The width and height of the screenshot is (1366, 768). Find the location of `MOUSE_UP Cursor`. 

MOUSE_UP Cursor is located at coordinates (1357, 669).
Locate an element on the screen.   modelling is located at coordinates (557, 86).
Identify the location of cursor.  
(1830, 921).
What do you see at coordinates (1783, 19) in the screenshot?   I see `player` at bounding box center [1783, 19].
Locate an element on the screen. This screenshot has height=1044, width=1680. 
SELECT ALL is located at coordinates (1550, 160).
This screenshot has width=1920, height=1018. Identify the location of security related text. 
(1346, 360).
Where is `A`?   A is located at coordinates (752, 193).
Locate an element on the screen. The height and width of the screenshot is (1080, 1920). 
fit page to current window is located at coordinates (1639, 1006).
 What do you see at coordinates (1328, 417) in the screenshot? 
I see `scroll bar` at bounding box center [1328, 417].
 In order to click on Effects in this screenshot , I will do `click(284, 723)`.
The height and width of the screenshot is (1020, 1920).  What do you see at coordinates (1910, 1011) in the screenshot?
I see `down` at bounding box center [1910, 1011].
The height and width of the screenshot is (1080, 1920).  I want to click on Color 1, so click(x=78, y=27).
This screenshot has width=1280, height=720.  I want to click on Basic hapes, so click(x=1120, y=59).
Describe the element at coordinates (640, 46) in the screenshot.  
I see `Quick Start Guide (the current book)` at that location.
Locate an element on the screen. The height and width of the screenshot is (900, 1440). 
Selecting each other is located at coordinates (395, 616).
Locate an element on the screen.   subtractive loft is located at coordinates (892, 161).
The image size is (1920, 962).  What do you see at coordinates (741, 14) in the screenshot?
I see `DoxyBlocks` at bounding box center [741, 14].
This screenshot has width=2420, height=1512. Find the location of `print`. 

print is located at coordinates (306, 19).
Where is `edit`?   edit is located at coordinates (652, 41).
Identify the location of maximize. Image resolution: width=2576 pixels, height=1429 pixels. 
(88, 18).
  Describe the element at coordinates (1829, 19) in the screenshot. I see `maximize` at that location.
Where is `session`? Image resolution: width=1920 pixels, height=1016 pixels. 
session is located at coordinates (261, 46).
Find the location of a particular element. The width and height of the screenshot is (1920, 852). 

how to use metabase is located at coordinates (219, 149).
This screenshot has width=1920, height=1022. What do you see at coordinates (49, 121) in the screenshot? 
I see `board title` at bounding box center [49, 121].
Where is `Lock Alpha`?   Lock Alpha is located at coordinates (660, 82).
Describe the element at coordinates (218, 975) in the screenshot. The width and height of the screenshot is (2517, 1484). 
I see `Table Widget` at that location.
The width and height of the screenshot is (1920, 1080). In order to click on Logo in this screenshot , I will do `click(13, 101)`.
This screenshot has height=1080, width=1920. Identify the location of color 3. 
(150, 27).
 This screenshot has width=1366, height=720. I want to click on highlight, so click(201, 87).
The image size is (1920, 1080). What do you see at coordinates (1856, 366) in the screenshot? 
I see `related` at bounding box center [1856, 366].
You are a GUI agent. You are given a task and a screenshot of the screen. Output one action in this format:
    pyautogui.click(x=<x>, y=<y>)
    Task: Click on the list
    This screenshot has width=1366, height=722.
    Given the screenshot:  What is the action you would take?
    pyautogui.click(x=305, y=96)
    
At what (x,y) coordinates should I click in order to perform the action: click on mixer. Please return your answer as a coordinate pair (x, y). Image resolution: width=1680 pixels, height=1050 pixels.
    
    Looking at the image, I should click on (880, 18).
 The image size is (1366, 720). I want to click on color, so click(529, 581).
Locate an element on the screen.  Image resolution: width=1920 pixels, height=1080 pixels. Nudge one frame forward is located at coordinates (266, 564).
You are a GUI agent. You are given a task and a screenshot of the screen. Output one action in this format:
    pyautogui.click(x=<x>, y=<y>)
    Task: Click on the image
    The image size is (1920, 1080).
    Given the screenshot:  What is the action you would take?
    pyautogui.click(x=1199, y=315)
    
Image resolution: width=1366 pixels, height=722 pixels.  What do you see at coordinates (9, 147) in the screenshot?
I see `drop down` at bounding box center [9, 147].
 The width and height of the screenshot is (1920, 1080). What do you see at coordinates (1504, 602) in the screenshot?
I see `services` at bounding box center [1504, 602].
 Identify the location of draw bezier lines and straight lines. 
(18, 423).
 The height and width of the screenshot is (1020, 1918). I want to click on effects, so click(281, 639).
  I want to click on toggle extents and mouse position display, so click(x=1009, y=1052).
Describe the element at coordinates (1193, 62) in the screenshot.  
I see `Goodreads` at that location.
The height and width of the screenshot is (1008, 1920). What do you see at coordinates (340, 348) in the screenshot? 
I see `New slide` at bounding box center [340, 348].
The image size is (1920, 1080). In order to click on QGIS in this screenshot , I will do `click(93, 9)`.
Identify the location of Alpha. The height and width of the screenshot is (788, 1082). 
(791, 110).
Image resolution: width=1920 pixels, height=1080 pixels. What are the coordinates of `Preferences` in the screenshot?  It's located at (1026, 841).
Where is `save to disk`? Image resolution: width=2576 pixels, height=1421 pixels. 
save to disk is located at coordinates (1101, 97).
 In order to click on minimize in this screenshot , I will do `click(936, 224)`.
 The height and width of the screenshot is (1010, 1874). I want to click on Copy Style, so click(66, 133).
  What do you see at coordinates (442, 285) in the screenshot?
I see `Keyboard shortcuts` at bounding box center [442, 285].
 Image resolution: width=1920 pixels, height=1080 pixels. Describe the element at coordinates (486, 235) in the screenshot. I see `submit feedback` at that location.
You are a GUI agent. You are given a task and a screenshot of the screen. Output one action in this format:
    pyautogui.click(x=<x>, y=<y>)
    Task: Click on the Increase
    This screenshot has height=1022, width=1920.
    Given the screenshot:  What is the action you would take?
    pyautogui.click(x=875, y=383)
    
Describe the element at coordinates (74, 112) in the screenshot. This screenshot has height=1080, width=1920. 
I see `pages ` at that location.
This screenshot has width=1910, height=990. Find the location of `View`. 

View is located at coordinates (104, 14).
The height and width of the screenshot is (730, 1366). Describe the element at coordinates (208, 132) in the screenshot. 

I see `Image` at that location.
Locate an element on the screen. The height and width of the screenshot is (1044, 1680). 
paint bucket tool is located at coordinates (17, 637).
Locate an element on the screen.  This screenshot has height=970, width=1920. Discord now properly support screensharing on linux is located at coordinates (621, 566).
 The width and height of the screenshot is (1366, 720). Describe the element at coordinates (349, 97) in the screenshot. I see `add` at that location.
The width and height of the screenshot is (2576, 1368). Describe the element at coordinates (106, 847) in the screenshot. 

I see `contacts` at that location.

Given task | Copy all of the material above again, word for word, with nothing changed.

Correct result |
The width and height of the screenshot is (1366, 768). Find the location of `MOUSE_UP Cursor`. 

MOUSE_UP Cursor is located at coordinates (1357, 669).
Locate an element on the screen.   modelling is located at coordinates (557, 86).
Identify the location of cursor.  
(1830, 921).
What do you see at coordinates (1783, 19) in the screenshot?   I see `player` at bounding box center [1783, 19].
Locate an element on the screen. This screenshot has height=1044, width=1680. 
SELECT ALL is located at coordinates (1550, 160).
This screenshot has width=1920, height=1018. Identify the location of security related text. 
(1346, 360).
Where is `A`?   A is located at coordinates (752, 193).
Locate an element on the screen. The height and width of the screenshot is (1080, 1920). 
fit page to current window is located at coordinates (1639, 1006).
 What do you see at coordinates (1328, 417) in the screenshot? 
I see `scroll bar` at bounding box center [1328, 417].
 In order to click on Effects in this screenshot , I will do `click(284, 723)`.
The height and width of the screenshot is (1020, 1920).  What do you see at coordinates (1910, 1011) in the screenshot?
I see `down` at bounding box center [1910, 1011].
The height and width of the screenshot is (1080, 1920).  I want to click on Color 1, so click(x=78, y=27).
This screenshot has width=1280, height=720.  I want to click on Basic hapes, so click(x=1120, y=59).
Describe the element at coordinates (640, 46) in the screenshot.  
I see `Quick Start Guide (the current book)` at that location.
Locate an element on the screen. The height and width of the screenshot is (900, 1440). 
Selecting each other is located at coordinates (395, 616).
Locate an element on the screen.   subtractive loft is located at coordinates (892, 161).
The image size is (1920, 962).  What do you see at coordinates (741, 14) in the screenshot?
I see `DoxyBlocks` at bounding box center [741, 14].
This screenshot has width=2420, height=1512. Find the location of `print`. 

print is located at coordinates (306, 19).
Where is `edit`?   edit is located at coordinates (652, 41).
Identify the location of maximize. Image resolution: width=2576 pixels, height=1429 pixels. 
(88, 18).
  Describe the element at coordinates (1829, 19) in the screenshot. I see `maximize` at that location.
Where is `session`? Image resolution: width=1920 pixels, height=1016 pixels. 
session is located at coordinates (261, 46).
Find the location of a particular element. The width and height of the screenshot is (1920, 852). 

how to use metabase is located at coordinates (219, 149).
This screenshot has width=1920, height=1022. What do you see at coordinates (49, 121) in the screenshot? 
I see `board title` at bounding box center [49, 121].
Where is `Lock Alpha`?   Lock Alpha is located at coordinates (660, 82).
Describe the element at coordinates (218, 975) in the screenshot. The width and height of the screenshot is (2517, 1484). 
I see `Table Widget` at that location.
The width and height of the screenshot is (1920, 1080). In order to click on Logo in this screenshot , I will do `click(13, 101)`.
This screenshot has height=1080, width=1920. Identify the location of color 3. 
(150, 27).
 This screenshot has width=1366, height=720. I want to click on highlight, so click(201, 87).
The image size is (1920, 1080). What do you see at coordinates (1856, 366) in the screenshot? 
I see `related` at bounding box center [1856, 366].
You are a GUI agent. You are given a task and a screenshot of the screen. Output one action in this format:
    pyautogui.click(x=<x>, y=<y>)
    Task: Click on the list
    This screenshot has width=1366, height=722.
    Given the screenshot:  What is the action you would take?
    pyautogui.click(x=305, y=96)
    
At what (x,y) coordinates should I click in order to perform the action: click on mixer. Please return your answer as a coordinate pair (x, y). Image resolution: width=1680 pixels, height=1050 pixels.
    
    Looking at the image, I should click on (880, 18).
 The image size is (1366, 720). I want to click on color, so click(529, 581).
Locate an element on the screen.  Image resolution: width=1920 pixels, height=1080 pixels. Nudge one frame forward is located at coordinates (266, 564).
You are a GUI agent. You are given a task and a screenshot of the screen. Output one action in this format:
    pyautogui.click(x=<x>, y=<y>)
    Task: Click on the image
    The image size is (1920, 1080).
    Given the screenshot:  What is the action you would take?
    pyautogui.click(x=1199, y=315)
    
Image resolution: width=1366 pixels, height=722 pixels.  What do you see at coordinates (9, 147) in the screenshot?
I see `drop down` at bounding box center [9, 147].
 The width and height of the screenshot is (1920, 1080). What do you see at coordinates (1504, 602) in the screenshot?
I see `services` at bounding box center [1504, 602].
 Identify the location of draw bezier lines and straight lines. 
(18, 423).
 The height and width of the screenshot is (1020, 1918). I want to click on effects, so click(281, 639).
  I want to click on toggle extents and mouse position display, so click(x=1009, y=1052).
Describe the element at coordinates (1193, 62) in the screenshot.  
I see `Goodreads` at that location.
The height and width of the screenshot is (1008, 1920). What do you see at coordinates (340, 348) in the screenshot? 
I see `New slide` at bounding box center [340, 348].
The image size is (1920, 1080). In order to click on QGIS in this screenshot , I will do `click(93, 9)`.
Identify the location of Alpha. The height and width of the screenshot is (788, 1082). 
(791, 110).
Image resolution: width=1920 pixels, height=1080 pixels. What are the coordinates of `Preferences` in the screenshot?  It's located at (1026, 841).
Where is `save to disk`? Image resolution: width=2576 pixels, height=1421 pixels. 
save to disk is located at coordinates (1101, 97).
 In order to click on minimize in this screenshot , I will do `click(936, 224)`.
 The height and width of the screenshot is (1010, 1874). I want to click on Copy Style, so click(66, 133).
  What do you see at coordinates (442, 285) in the screenshot?
I see `Keyboard shortcuts` at bounding box center [442, 285].
 Image resolution: width=1920 pixels, height=1080 pixels. Describe the element at coordinates (486, 235) in the screenshot. I see `submit feedback` at that location.
You are a GUI agent. You are given a task and a screenshot of the screen. Output one action in this format:
    pyautogui.click(x=<x>, y=<y>)
    Task: Click on the Increase
    This screenshot has height=1022, width=1920.
    Given the screenshot:  What is the action you would take?
    pyautogui.click(x=875, y=383)
    
Describe the element at coordinates (74, 112) in the screenshot. This screenshot has height=1080, width=1920. 
I see `pages ` at that location.
This screenshot has width=1910, height=990. Find the location of `View`. 

View is located at coordinates (104, 14).
The height and width of the screenshot is (730, 1366). Describe the element at coordinates (208, 132) in the screenshot. 

I see `Image` at that location.
Locate an element on the screen. The height and width of the screenshot is (1044, 1680). 
paint bucket tool is located at coordinates (17, 637).
Locate an element on the screen.  This screenshot has height=970, width=1920. Discord now properly support screensharing on linux is located at coordinates (621, 566).
 The width and height of the screenshot is (1366, 720). Describe the element at coordinates (349, 97) in the screenshot. I see `add` at that location.
The width and height of the screenshot is (2576, 1368). Describe the element at coordinates (106, 847) in the screenshot. 

I see `contacts` at that location.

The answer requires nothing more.